Desafíos>
1. Según el texto sobre el superclásico Boca-River, ¿de qué fecha son los apuntes en los que se basa la reflexión?
2. Reproduce sin cambios el fragmento del texto sobre el superclásico Boca-River que comienza en las palabras "Me desespera un" y termina después de "que funciona correctamente.".
3. Prosigue el texto sobre el superclásico Boca-River a partir del punto en que se interrumpe.

Texto proporcionado>
El folclore de los idiotas

El folclore de los idiotas
El folclore de los idiotas

-Asesino no, ¡hincha!, señora. Nosotros podemos insultar a un jugador, ahorcar un referí, quemar una tribuna, pero sólo por un ideal. 
Enrique Santos Discépolo, en "El hincha" (1951)

Me desespera un poco que algo que escribí sobre algún vicio de nuestra vida nacional siga teniendo vigencia, siga siendo, a pesar de las advertencias, de los avisos, de las explicaciones, de las razones dadas (presuntuosa pretensión de intelectual, quizá) una gravosa presencia, una realidad impune, ampliada.

Esta reflexión sobre el escándalo del superclásico Boca-River aprovecha unos apuntes que datan de agosto de 2010 (supongo que con motivo de algún episodio similar) que se quedaron en eso, hasta hoy. Triste vigencia.

Está bastante claro que lo que sucedió el jueves pasado en la Bombonera no es precisamente la anomalía en un sistema que funciona correctamente.

En este sentido son patéticos los pedidos de sanciones del club y procesamiento judicial/castigo a los responsables directos de la agresión a los jugadores de River Plate.

Eso debería darse por supuesto. Pero resulta que no lo es. Y también resulta que el pedido es una buena muestra de lo mal que estamos. Porque lo que debería darse por supuesto de ninguna manera lo es, dadas las circunstancias. Lo que demandan los indignados de la hora se parece más a una necesidad de identificar culpables por vía expedita que de afrontar la gravedad y la vastedad del problema.

Voy a ahorrar al lector el catálogo de responsables, la larga cadena de implicados, la vasta red de actores sociales, políticos, deportivos, institucionales, involucrados en los bochornosos episodios del jueves. Para eso hay un sinfín de análisis, de estudios, cada uno con su perspectiva, con su apreciación del asunto.

Entradas de señalamiento de palabras y elementos
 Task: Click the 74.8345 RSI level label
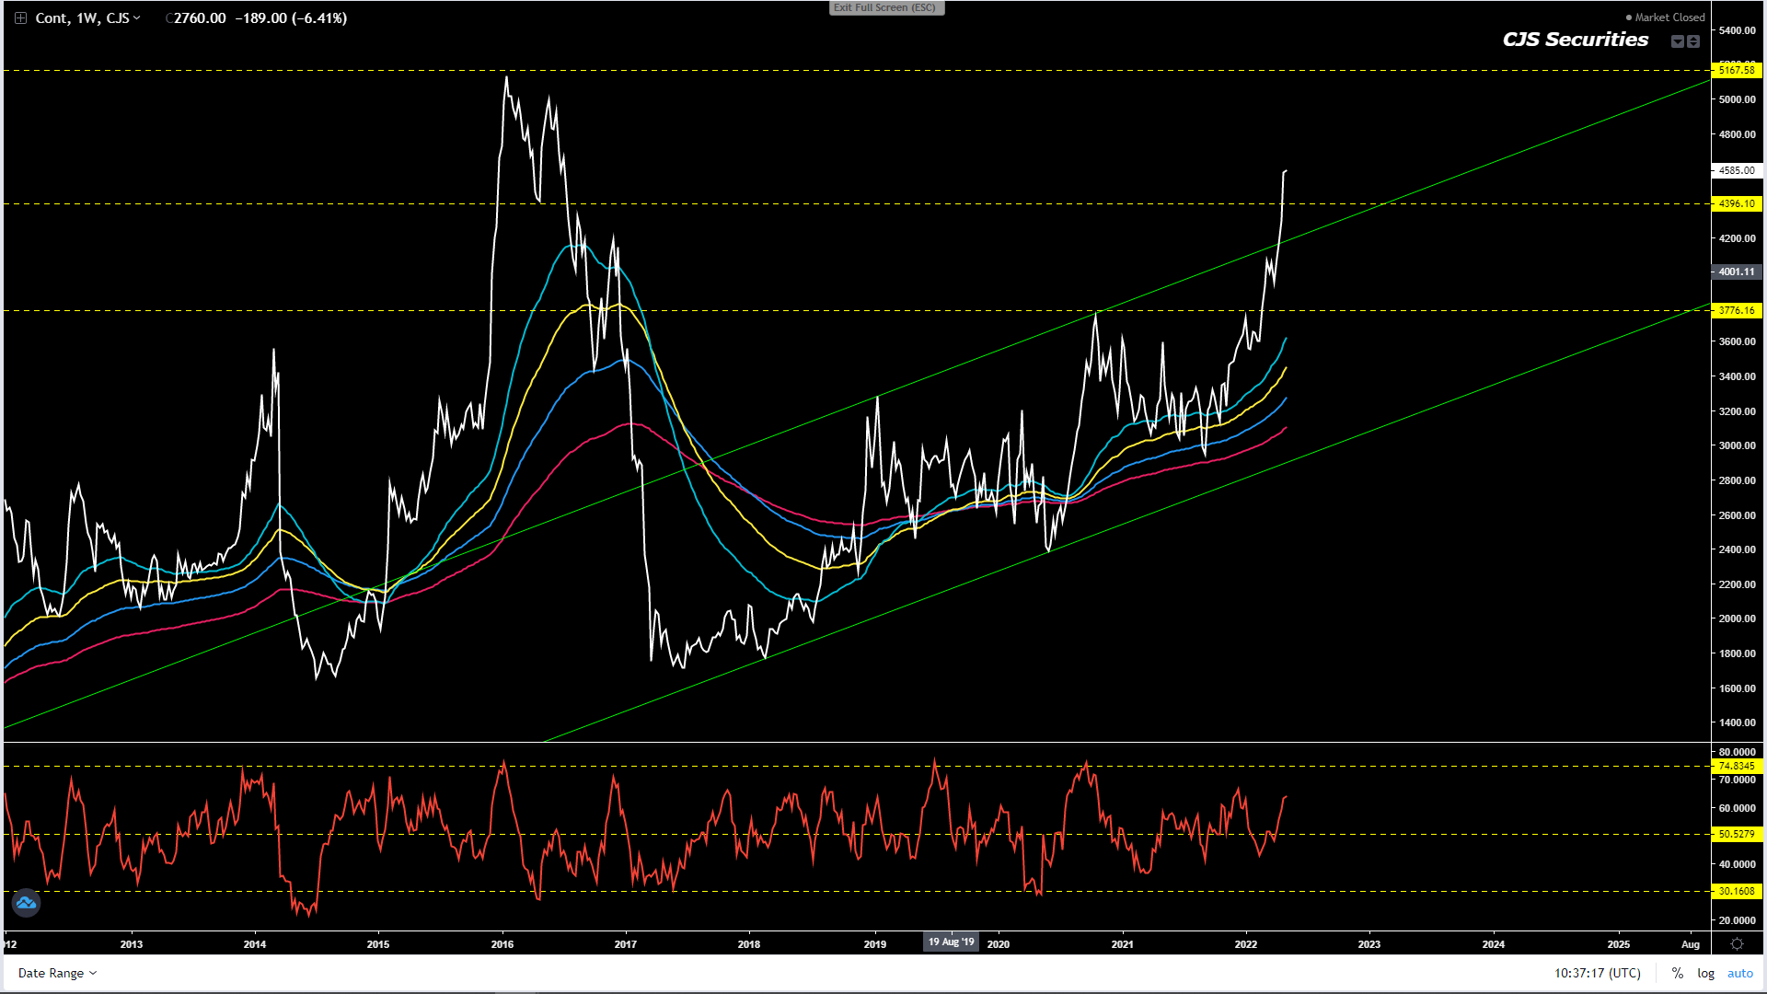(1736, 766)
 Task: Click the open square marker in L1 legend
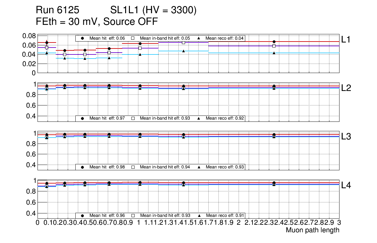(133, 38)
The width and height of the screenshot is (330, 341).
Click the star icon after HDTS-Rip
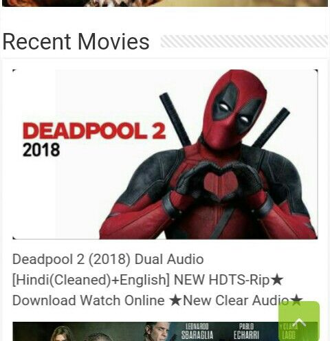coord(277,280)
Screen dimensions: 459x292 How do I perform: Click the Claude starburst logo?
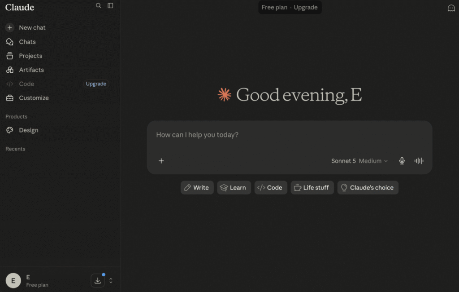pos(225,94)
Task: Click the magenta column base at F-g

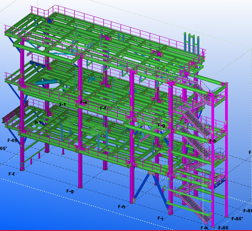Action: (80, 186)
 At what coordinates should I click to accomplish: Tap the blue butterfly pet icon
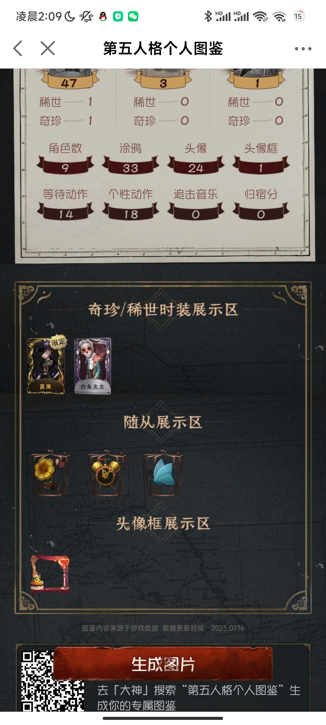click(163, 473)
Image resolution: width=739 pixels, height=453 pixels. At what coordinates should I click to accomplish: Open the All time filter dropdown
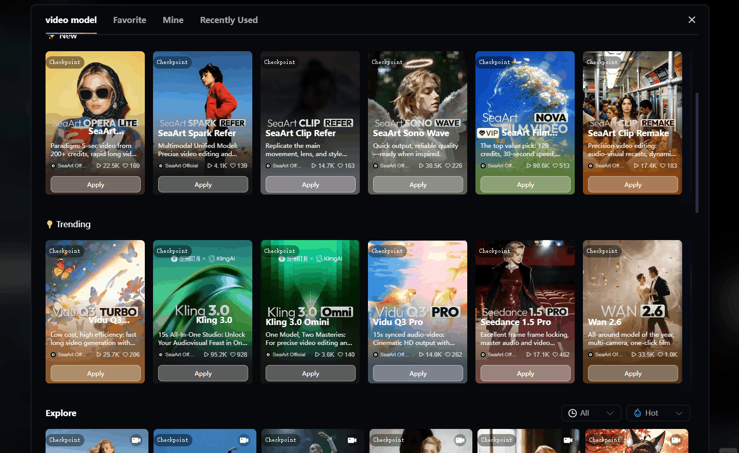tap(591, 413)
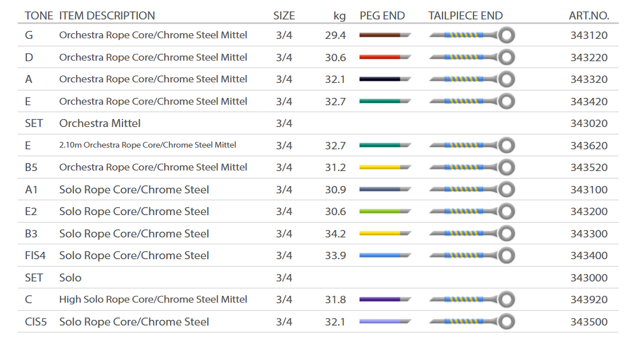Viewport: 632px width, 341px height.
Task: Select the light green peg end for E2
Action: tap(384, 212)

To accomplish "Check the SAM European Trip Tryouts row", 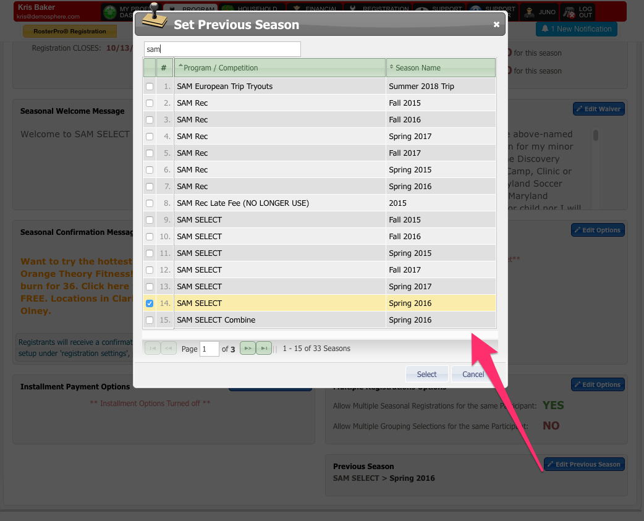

Respuestas>
1. De agosto de 2010.

2.
Me desespera un poco que algo que escribí sobre algún vicio de nuestra vida nacional siga teniendo vigencia, siga siendo, a pesar de las advertencias, de los avisos, de las explicaciones, de las razones dadas (presuntuosa pretensión de intelectual, quizá) una gravosa presencia, una realidad impune, ampliada.

Esta reflexión sobre el escándalo del superclásico Boca-River aprovecha unos apuntes que datan de agosto de 2010 (supongo que con motivo de algún episodio similar) que se quedaron en eso, hasta hoy. Triste vigencia.

Está bastante claro que lo que sucedió el jueves pasado en la Bombonera no es precisamente la anomalía en un sistema que funciona correctamente.

3.
Mi interés en esta columna es reflexionar sobre la agresión sufrida por los jugadores en el marco más amplio de referencias: el cultural. Definir el concepto de cultura es difícil. Yo la entiendo como el conjunto de las obras del hombre, tanto las materiales como las espirituales: ideas, creencias, símbolos, leyes, instituciones, relaciones, objetos, transformaciones del entorno natural.

En ese marco resulta revelador analizar un concepto que se emplea frecuentemente para referir el complejo de comportamientos, de ritos que rodea la práctica y el espectáculo del fútbol. Los periodistas se refieren a este complejo como “el folclore del fútbol”.

Pero ¿qué es el folclore? Un concepto es mucho más amplio que un repertorio de piezas musicales más o menos tradicionales de origen rural, que es como se lo entiende hoy. Folclore es una voz de origen inglés que sirve para definir el conjunto de tradiciones, creencias, costumbres, fiestas, manifestaciones artísticas de un pueblo: viene a ser una parte sustancial de lo que se conoce hoy como “cultura popular”.

Ahora bien: un elemento del folclore es algo que posee una valoración positiva, edificante, dentro de la comunidad que lo contiene. Es algo bueno, que puede ser compartido, que es digno de conservación, difusión y reproducción, si es el caso. El asunto, en realidad, es bastante más complejo y ambivalente, y está en medio el dilema del relativismo cultural, pero no vamos a entrar en ese asunto.

Si ese tipo de prácticas o creencias que se verifican en un entorno cultural determinado son lesivas a algunos de los miembros de esa comunidad o a la comunidad en su conjunto, entonces esas prácticas o creencias no pueden considerarse estrictamente “folclóricas”: son inmorales, ilícitas o criminales.

Esto nos permite volver al concepto del “folclore del fútbol”. Este folclore admite prácticas lícitas, que se ajustan a lo propiamente costumbrista popular, y otras que no lo son: la violencia física, la agresión, las prácticas delictivas asociadas al fútbol como deporte o como espectáculo.

Pero además existe una zona gris entre lo que es bueno y lo que no lo es, que siendo objetivamente reprobable, no obstante goza de la tolerancia, la benevolencia o la simpatía de los jugadores, los aficionados, los periodistas, las autoridades de los clubes o de los poderes públicos.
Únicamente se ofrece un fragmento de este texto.